Ausgangstext:
━━━━
Von Gerd Appenzeller

Mag sein, dass Charlotte Knobloch als Zentralratspräsidentin des Übergangs gelten wird – aber dann so wie vor ihr Ignatz Bubis und Paul Spiegel als Vertreter der deutschen Juden. Auch sie haben es, trotz weniger Jahre, geschafft, den jüdischen Gemeinden in der Öffentlichkeit ein Gesicht zu geben. Und Übergang heißt ja auch nicht, dass prägende Gestaltungskraft fehlt, bedeutet auch nicht Mangel an Kontur oder gar an Entschlossenheit, Probleme und Sorgen zu benennen. Bereits in ihrer ersten Ansprache nach der Wahl zögerte die 73-Jährige aus München nicht, direkt aus- und anzusprechen, was nicht nur den in Deutschland lebenden Juden zurzeit am meisten auf der Seele brennt: Es ist der vom iranischen Staatspräsidenten Mahmud Ahmadinedschad weltweit geschürte Antisemitismus und sein unverhohlener Hass auf Israel.
━━━━
Gezeigtes Material:
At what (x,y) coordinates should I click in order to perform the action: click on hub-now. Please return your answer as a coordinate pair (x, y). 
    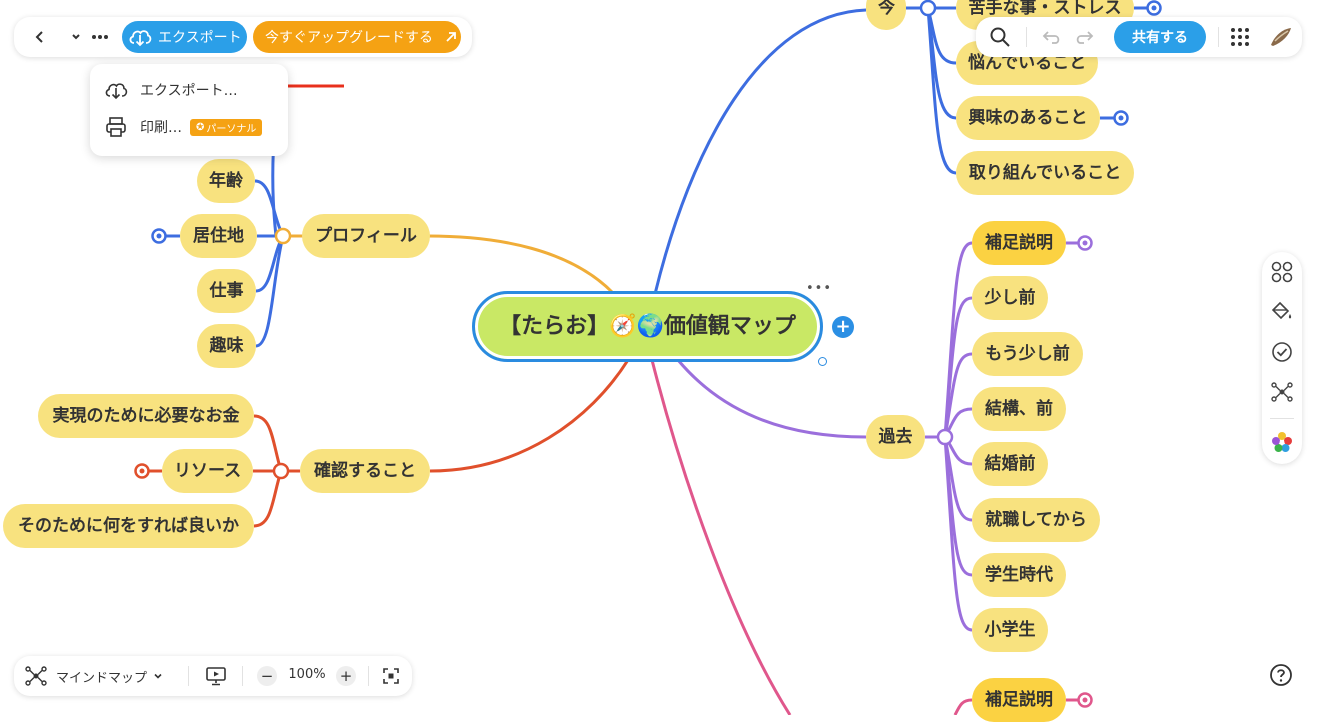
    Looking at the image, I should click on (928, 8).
━━━━
Aufgabe 1: Fassen Sie den Text über Charlotte Knobloch in zwei Sätzen zusammen.
Aufgabe 2: Knüpfen Sie an das Ende des Textes über Charlotte Knobloch an und schreiben Sie ihn weiter.
Das Material hat mit dem Text über Charlotte Knobloch nichts zu tun.

Lösung 1: Charlotte Knobloch mag als Zentralratspräsidentin des Übergangs gelten, doch dann als Vertreterin der deutschen Juden, so wie vor ihr Ignatz Bubis und Paul Spiegel, und ein Übergang bedeutet keinen Mangel an Gestaltungskraft, Kontur oder Entschlossenheit. Schon in ihrer ersten Ansprache nach der Wahl sprach die 73-Jährige aus München direkt den vom iranischen Staatspräsidenten Mahmud Ahmadinedschad weltweit geschürten Antisemitismus und seinen unverhohlenen Hass auf Israel an.

Lösung 2:
Nicht nur Charlotte Knobloch ahnt, dass hinter dem vorgeblich diplomatischen Kampf Teherans gegen Israels Besatzungspolitik und staatliche Existenz ein gegen die Juden als Volk insgesamt gerichteter Zerstörungswille steckt, von dem Extremisten in Europa infiziert sind. Deutsche Rechtsradikale fiebern geradezu einem möglichen Besuch Ahmadinedschads in Deutschland während der WM entgegen. Mehr als 60 Jahre nach der Zerschlagung des Naziregimes müssen sich Vertreter des Judentums in Deutschland also immer noch mit einem politischen Fanatismus auseinander setzen, der sich mit der Ermordung von Millionen Menschen in der Zeit des Nationalsozialismus nicht erschöpft hat, sondern fortdauernd Juden und jüdische Einrichtungen zum Ziel von Anschlägen macht.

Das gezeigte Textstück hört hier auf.